Moe then turned up the heat on Trudeau. He said that if Trudeau does not give his province the same break as Atlantic provinces, “effective January 1st, Sask Energy will stop collecting and submitting the carbon tax on natural gas, effectively providing Saskatchewan residents with the very same exemption that the federal government is giving heating oil in Atlantic Canada.” 

Moe said that while the federal government may say what he is contemplating doing is “illegal and that you simply cannot choose to collect and pay your taxes,” which he added in “most” cases he would “agree with,” it’s the “federal government that has created two classes of taxpayer, by providing an exemption for heating with an exemption that really only applies in one part of the country and effectively excludes Saskatchewan.”

Moe said that his job as premier is to make sure “Saskatchewan residents are treated fairly and equally with our fellow Canadians in other parts of the country.” 

“And that’s what I am doing today,” he added.  

Moe said the “real solution” for the entire issue with high heating bills thanks to a carbon tax is for the “federal government to scrap the entire carbon tax on everyone and everything.” 

As it currently stands, provinces collect the carbon tax on behalf of the federal government. 

Late last week, amid dismal polling numbers that show his government will be defeated in a landslide by the Conservative Party come the next election, Trudeau announced he was pausing the collection of the carbon tax on home heating oil in Atlantic Canadian provinces for three years.  

However, while making the announcement, Trudeau said the goal of the pause was to encourage locals to ditch their home heating oil units for electric heat pumps and said his government would be giving out free pumps to many homeowners.  

LifeSiteNews reported earlier this month how Trudeau’s carbon tax is costing Canadians hundreds of dollars annually, as government rebates it gives out are not enough to compensate for high fuel costs.  

As it stands now, Canadians who live in a province that does not have their own carbon tax scheme fall under the federal carbon pricing scheme and pay $65 per tonne.

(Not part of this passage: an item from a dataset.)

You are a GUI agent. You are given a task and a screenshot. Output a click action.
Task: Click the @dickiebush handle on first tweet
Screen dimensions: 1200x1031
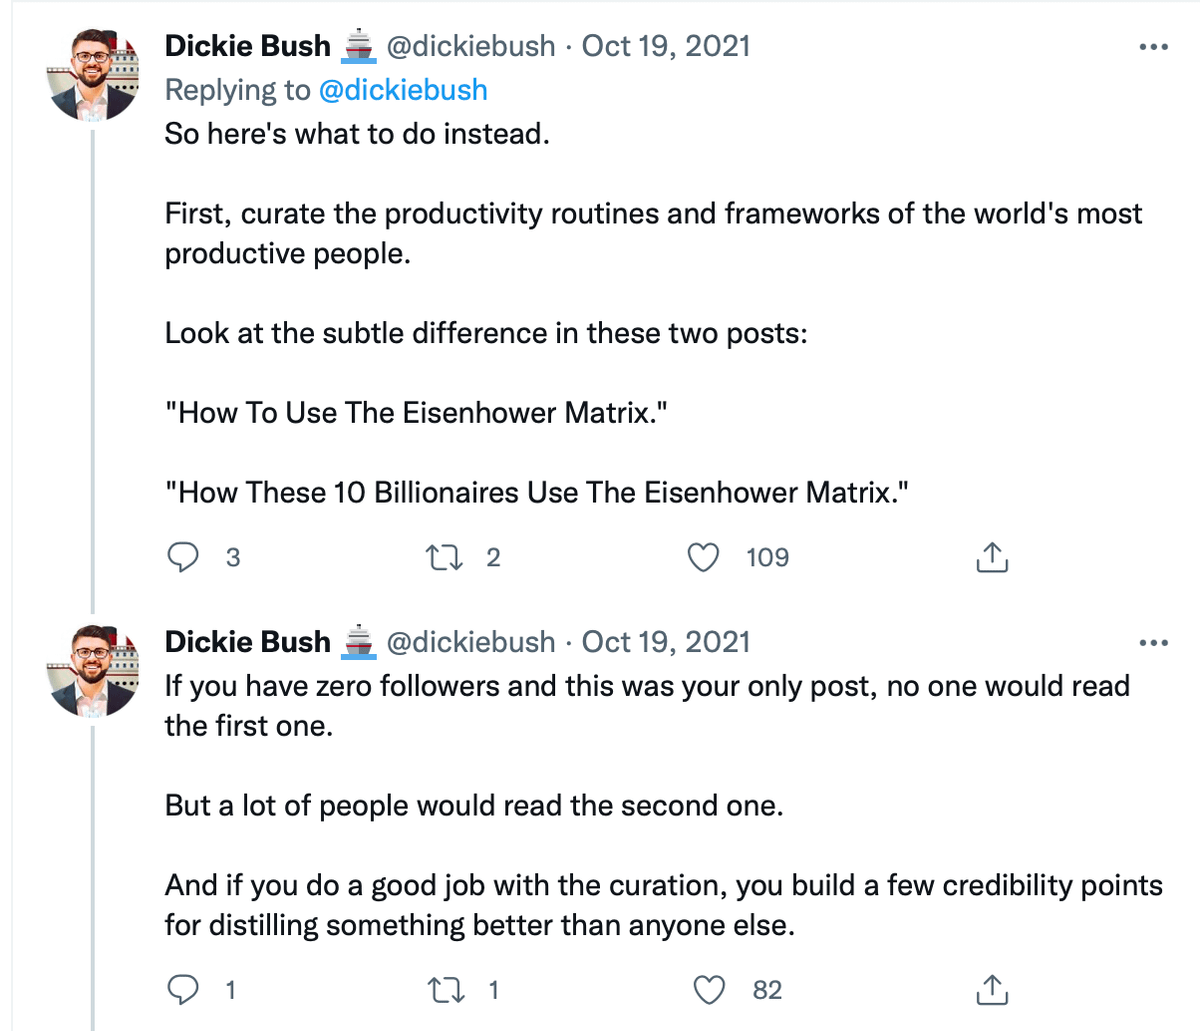click(470, 46)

The Trudeau government has a goal of $170 per tonne by 2030, however.  

This will increase the costs of everything. A recent report revealed that a carbon tax of more than $350 per tonne is needed to reach Trudeau’s net zero goals by 2050.  

Moe and Alberta Premier Smith blast Trudeau as ‘danger’ to confederation  

Over the weekend, both Moe and Alberta Premier Danielle Smith, who also opposes the carbon tax, blasted Trudeau as being a danger to the confederation, after his Rural Economic Development Minister Gudie Hutchings said those provinces “need to elect more Liberals in the Prairies so that we can have that conversation as well.” 

Smith and Moe said that Hutchings’ comments show the carbon tax has nothing to do with the environment but is all about “politics.”  

Saskatchewan is not alone in opposing Trudeau’s carbon tax and “net zero” environmental goals.  

Both it and Alberta have repeatedly promised to place the interests of their people above the Trudeau government’s “unconstitutional” demands while consistently reminding the federal government that their infrastructures and economies depend upon oil, gas, and coal.  

The Trudeau government’s current environmental goals – in lockstep with the United Nations’ “2030 Agenda for Sustainable Development” – include phasing out coal-fired power plants, reducing fertilizer usage, and curbing natural gas use over the coming decades.  

The reduction and eventual elimination of the use of so-called “fossil fuels” and a transition to unreliable “green” energy has also been pushed by the World Economic Forum (WEF) – the globalist group behind the socialist “Great Reset” agenda – an organization in which Trudeau and some of his cabinet are involved.